Bereits hunderte Menschen wurden verhört
Erste Verhaftungen nach Anschlägen von Mumbai

Nach der Anschlagsserie auf Pendlerzüge im indischen Mumbai (ehemals Bombay) sind erstmals drei Verdächtige verhaftet worden.

HB MUMBAI. Sie sollten noch am Freitag einem Richter vorgeführt werden, hieß es in Medienberichten. Bei den Verhafteten handele es sich um Moslems, sagte ein Polizeisprecher, der namentlich nicht genannt werden wollte. Ihnen werden zur Last gelegt, an der Planung der Anschläge vor eineinhalb Wochen beteiligt gewesen zu sein. Bei der Detonation von sieben Sprengsätzen in der Finanzmetropole Mumbai, das auch als Mumbai bekannt ist, waren mehr als 180 Menschen getötet worden. Unklar war zunächst, wann die Verhaftungen erfolgten.

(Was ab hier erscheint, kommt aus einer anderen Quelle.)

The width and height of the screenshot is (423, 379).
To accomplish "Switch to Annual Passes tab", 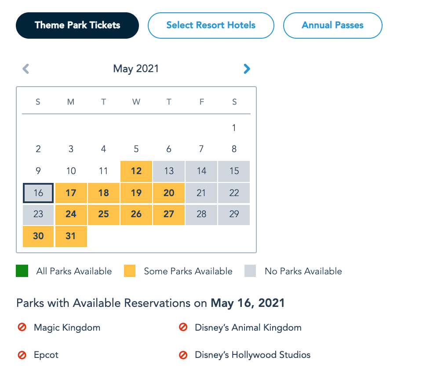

Nach den Anschlägen hatte die Polizei bereits hunderte Menschen verhört, die meisten von ihnen Moslems. Danach wurden elf Verdächtige in Gewahrsam genommen. Ob darunter auch die drei Personen waren, gegen die nun Haftbefehl erlassen wurde, war zunächst nicht bekannt.

Indische Behörden vermuten, dass hinter den Anschlägen indische Moslems stecken, möglicherweise Mitglieder der verbotenen Islamischen Studentenbewegung Indiens (SIMI). Auch von Pakistan aus agierende Extremisten gerieten in Verdacht, darunter die militante Gruppe Lashkar-e-Taiba.